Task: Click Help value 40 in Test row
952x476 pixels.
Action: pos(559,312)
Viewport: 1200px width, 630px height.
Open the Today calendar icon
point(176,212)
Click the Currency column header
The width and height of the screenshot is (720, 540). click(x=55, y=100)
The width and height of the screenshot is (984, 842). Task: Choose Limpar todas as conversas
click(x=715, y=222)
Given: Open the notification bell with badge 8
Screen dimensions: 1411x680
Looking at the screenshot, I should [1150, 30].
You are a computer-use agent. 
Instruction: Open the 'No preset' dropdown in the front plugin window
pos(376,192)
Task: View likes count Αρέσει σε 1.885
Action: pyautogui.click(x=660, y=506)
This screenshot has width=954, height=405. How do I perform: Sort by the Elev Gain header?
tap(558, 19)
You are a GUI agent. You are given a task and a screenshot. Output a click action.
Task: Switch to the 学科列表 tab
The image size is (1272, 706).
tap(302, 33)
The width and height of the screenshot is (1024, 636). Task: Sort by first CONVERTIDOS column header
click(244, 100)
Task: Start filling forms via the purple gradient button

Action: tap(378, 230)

######

Write the whole of the material out again, exactly.

Task: Click Help value 40 in Test row
952x476 pixels.
Action: pos(559,312)
Viewport: 1200px width, 630px height.
Open the Today calendar icon
point(176,212)
Click the Currency column header
The width and height of the screenshot is (720, 540). click(x=55, y=100)
The width and height of the screenshot is (984, 842). Task: Choose Limpar todas as conversas
click(x=715, y=222)
Given: Open the notification bell with badge 8
Screen dimensions: 1411x680
Looking at the screenshot, I should [1150, 30].
You are a computer-use agent. 
Instruction: Open the 'No preset' dropdown in the front plugin window
pos(376,192)
Task: View likes count Αρέσει σε 1.885
Action: pyautogui.click(x=660, y=506)
This screenshot has width=954, height=405. How do I perform: Sort by the Elev Gain header?
tap(558, 19)
You are a GUI agent. You are given a task and a screenshot. Output a click action.
Task: Switch to the 学科列表 tab
The image size is (1272, 706).
tap(302, 33)
The width and height of the screenshot is (1024, 636). Task: Sort by first CONVERTIDOS column header
click(244, 100)
Task: Start filling forms via the purple gradient button

Action: tap(378, 230)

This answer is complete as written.